• Brief: Copy out the records word for word, beginning at the line that contains "Given: Open Изменение ключа продукта link" and ending after the line that contains "Looking at the screenshot, I should click(812, 217).".
____________
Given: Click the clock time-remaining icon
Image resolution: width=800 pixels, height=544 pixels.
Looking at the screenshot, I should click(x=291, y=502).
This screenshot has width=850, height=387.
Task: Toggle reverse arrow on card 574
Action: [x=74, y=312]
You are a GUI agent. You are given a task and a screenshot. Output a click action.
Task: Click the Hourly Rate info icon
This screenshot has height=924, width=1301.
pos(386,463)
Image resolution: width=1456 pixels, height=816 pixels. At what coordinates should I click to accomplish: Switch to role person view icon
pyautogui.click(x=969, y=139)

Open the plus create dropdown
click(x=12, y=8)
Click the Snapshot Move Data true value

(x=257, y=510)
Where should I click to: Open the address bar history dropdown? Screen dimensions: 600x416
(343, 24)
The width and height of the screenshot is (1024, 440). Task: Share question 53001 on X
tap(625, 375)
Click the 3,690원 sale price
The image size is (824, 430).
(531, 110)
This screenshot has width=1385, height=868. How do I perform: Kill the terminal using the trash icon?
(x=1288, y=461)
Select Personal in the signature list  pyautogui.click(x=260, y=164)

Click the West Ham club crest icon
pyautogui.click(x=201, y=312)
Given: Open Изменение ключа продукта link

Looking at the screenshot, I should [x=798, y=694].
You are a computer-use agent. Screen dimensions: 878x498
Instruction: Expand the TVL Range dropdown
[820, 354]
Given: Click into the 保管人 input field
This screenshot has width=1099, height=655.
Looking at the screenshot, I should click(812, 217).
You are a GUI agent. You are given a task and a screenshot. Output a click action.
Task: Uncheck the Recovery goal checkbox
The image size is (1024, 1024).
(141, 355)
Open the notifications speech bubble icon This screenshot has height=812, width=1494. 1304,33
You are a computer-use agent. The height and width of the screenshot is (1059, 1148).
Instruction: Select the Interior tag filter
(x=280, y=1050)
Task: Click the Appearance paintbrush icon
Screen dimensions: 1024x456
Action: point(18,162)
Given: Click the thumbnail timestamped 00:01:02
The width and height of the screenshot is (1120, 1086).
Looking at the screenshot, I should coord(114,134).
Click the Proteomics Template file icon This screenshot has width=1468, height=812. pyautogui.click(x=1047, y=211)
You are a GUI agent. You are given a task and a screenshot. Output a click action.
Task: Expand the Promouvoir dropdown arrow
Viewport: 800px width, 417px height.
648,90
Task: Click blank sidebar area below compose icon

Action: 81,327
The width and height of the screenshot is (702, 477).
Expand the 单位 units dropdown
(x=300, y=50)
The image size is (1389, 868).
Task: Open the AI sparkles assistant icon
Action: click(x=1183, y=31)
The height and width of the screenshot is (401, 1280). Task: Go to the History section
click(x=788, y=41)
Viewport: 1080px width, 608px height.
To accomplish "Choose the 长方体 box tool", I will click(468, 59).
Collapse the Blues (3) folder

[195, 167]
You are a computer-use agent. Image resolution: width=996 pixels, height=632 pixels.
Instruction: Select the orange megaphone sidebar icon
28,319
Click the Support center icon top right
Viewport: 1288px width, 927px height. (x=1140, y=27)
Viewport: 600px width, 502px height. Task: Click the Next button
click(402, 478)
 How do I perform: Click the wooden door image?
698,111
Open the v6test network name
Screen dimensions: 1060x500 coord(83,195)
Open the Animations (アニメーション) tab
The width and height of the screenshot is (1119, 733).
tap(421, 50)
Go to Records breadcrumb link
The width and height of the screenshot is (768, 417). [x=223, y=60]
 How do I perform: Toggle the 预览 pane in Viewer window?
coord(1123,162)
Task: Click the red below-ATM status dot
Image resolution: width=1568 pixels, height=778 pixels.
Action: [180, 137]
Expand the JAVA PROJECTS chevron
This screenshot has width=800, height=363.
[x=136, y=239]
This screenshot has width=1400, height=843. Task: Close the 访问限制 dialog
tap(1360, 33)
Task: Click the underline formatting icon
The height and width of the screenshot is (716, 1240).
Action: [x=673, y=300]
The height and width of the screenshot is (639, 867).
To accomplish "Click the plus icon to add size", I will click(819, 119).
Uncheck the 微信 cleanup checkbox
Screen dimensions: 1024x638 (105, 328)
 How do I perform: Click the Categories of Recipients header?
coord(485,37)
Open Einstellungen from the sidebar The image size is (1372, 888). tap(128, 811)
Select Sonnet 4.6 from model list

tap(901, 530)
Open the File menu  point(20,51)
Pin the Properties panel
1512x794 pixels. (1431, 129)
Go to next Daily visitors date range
____________
• Task result:
Given: Open Изменение ключа продукта link

Looking at the screenshot, I should [x=798, y=694].
You are a computer-use agent. Screen dimensions: 878x498
Instruction: Expand the TVL Range dropdown
[820, 354]
Given: Click into the 保管人 input field
This screenshot has width=1099, height=655.
Looking at the screenshot, I should click(812, 217).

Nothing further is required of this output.